In writing the most recent Hack This (“Scrape the Web with Beautiful Soup”) I again found myself trapped between the competing causes of blog-brevity and making sure everything is totally clear for non-programmers. It’s a tough spot! Recapping every little Python (the default language of Hack This) concept is tiring for everyone, but what’s the point in the first place if no one can follow what’s going on?
This post is then intended then as a sort of in-between edition of Hack This, covering a handful of Python features that are going to recur in pretty much every programming tutorial that we do under the Hack This name. A nice thing about Python is that it makes many things much clearer than is possible in almost any other language.
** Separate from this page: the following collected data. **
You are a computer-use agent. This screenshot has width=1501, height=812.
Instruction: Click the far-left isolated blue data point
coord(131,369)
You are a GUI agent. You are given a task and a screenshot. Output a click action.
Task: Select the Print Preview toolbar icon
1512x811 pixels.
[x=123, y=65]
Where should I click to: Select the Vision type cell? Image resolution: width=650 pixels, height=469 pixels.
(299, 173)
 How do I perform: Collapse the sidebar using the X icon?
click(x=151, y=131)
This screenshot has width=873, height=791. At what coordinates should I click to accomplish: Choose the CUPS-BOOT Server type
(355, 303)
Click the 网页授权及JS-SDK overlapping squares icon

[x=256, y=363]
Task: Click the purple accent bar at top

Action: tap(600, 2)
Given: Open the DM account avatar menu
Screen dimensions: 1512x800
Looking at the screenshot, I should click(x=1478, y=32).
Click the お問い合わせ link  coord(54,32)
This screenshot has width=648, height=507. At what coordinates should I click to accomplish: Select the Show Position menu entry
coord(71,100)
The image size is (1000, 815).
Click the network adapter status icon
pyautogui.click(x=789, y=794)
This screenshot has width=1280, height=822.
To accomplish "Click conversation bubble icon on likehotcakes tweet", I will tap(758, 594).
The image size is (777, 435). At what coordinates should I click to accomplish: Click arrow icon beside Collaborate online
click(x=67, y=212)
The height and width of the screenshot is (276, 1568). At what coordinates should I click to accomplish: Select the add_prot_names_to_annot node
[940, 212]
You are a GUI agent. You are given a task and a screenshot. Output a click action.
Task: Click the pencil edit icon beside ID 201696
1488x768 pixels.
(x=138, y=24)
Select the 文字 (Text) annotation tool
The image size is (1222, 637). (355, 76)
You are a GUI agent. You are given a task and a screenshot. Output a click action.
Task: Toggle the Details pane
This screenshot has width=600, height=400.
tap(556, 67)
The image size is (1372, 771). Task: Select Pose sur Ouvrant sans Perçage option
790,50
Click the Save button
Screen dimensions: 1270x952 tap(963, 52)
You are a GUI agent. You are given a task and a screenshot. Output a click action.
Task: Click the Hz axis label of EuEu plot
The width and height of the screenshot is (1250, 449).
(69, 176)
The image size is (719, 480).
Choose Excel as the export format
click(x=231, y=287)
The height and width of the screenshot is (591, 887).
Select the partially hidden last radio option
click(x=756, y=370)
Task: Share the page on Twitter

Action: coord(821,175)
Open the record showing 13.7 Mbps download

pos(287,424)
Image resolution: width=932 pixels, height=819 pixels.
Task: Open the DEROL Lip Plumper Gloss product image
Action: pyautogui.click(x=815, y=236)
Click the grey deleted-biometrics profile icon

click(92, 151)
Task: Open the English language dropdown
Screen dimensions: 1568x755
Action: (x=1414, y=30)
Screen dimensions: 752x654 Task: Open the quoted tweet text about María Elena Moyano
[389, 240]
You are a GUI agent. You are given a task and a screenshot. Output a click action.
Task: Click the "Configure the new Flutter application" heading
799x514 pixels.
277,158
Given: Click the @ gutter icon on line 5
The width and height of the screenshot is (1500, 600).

A variable is a name that we can use to store data. The idea is different than the variables used in normal algebra, where variables are used most often as unknowns that we’d like to solve for or use as placeholders for solutions. In programming, we usually give the variable a value before we do the computation, which then uses the variable value to yield a solution. Just understand that a variable stands for something else: a number, some text, a true or false value, another variable.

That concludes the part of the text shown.